He took the bottle back and took another two sips. He had stopped crying by now, and was just staring down at the crease where the wall met the floor on the other side of the room. He gave me the bottle back and burped before continuing. "I decided that I could at least propose adoption, at the very least to give her prompt to speak to me again. She didn't like that idea at first, but she warmed up to it and after another four days, she agreed. We searched many different orphanages, but she couldn't find a foal young enough that looked enough like us that she could just lie to her friends and say that she didn't show during her pregnancy. On our ninth trip to a new orphanage I decided that I would get a say in this choice as well. That orphanage was the one we got you from. I noticed you as soon as I walked through the door. I pointed you out to Cindy, but she didn't like how your dark blue coat wouldn't match well with her white and my beige coat. She gave the excuse of 'Ponies will think that I either cheated on you or that we adopted, I don't want to let others know that we adopted, I want to make it look as if this is our foal.' I wasn't going to take that. I didn't mind letting others know that we adopted a foal. To me it showed that we had enough heart to take in a foal that wasn't ours and raise him or her as if they were."

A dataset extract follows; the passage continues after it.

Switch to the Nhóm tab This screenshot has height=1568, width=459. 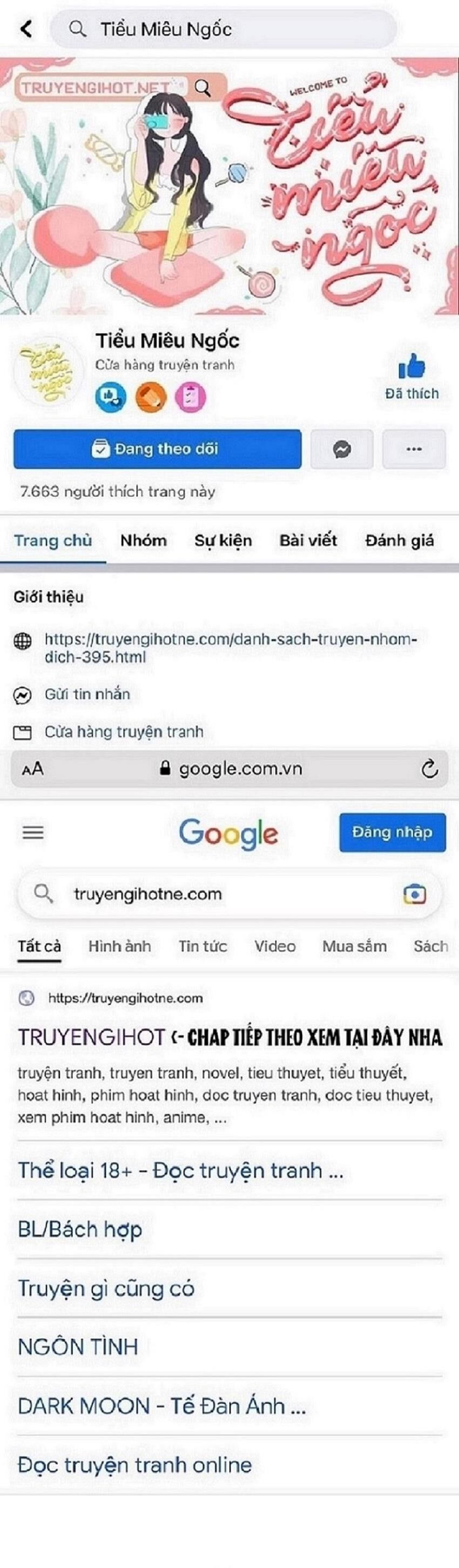click(144, 541)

He was starting to lower the tone of his voice, showing that he was starting to get to the part of the story that meant the most to him. All I could do is watch in silent awe as a pony, that until' three days ago I revered as an abusive and highly over-critical stallion, opened his heart and spilled his emotions to me. "I let it seem as if I had given up on trying to convince her that we should take you, and that we would keep looking. The whole time I couldn't get my mind off of you. The way you were just sitting in the corner, looking at the other foals, you were essentially an outcast. I asked the orphanage director about you and he told me your story. He didn't give many details, but it touched me nevertheless. At that moment, I knew that I had to take you home with us, so that we could try to right a terrible wrong. Cindy thought otherwise. A little pure-white filly had caught her eye and she immediately loved her. She had deep green eyes and a pure black mane. She was a beautiful little filly, and I thought for a moment that we should get her, but then you walked back into my view. You looked so sad, so...ghostlike, like no matter where you went, nobody noticed, like nobody cared. Seeing you like that made my heart break. Just then it hit me like a freight train, and I knew, right then and there, that you had to come home with us. I couldn’t let this little filly who had friends and who was loved by her peers come home with us and leave you to stay there, perpetually forgotten by the world." His speech was reaching an almost tender tone, as if he were feeling the exact sme things that he was feeling at that moment in time.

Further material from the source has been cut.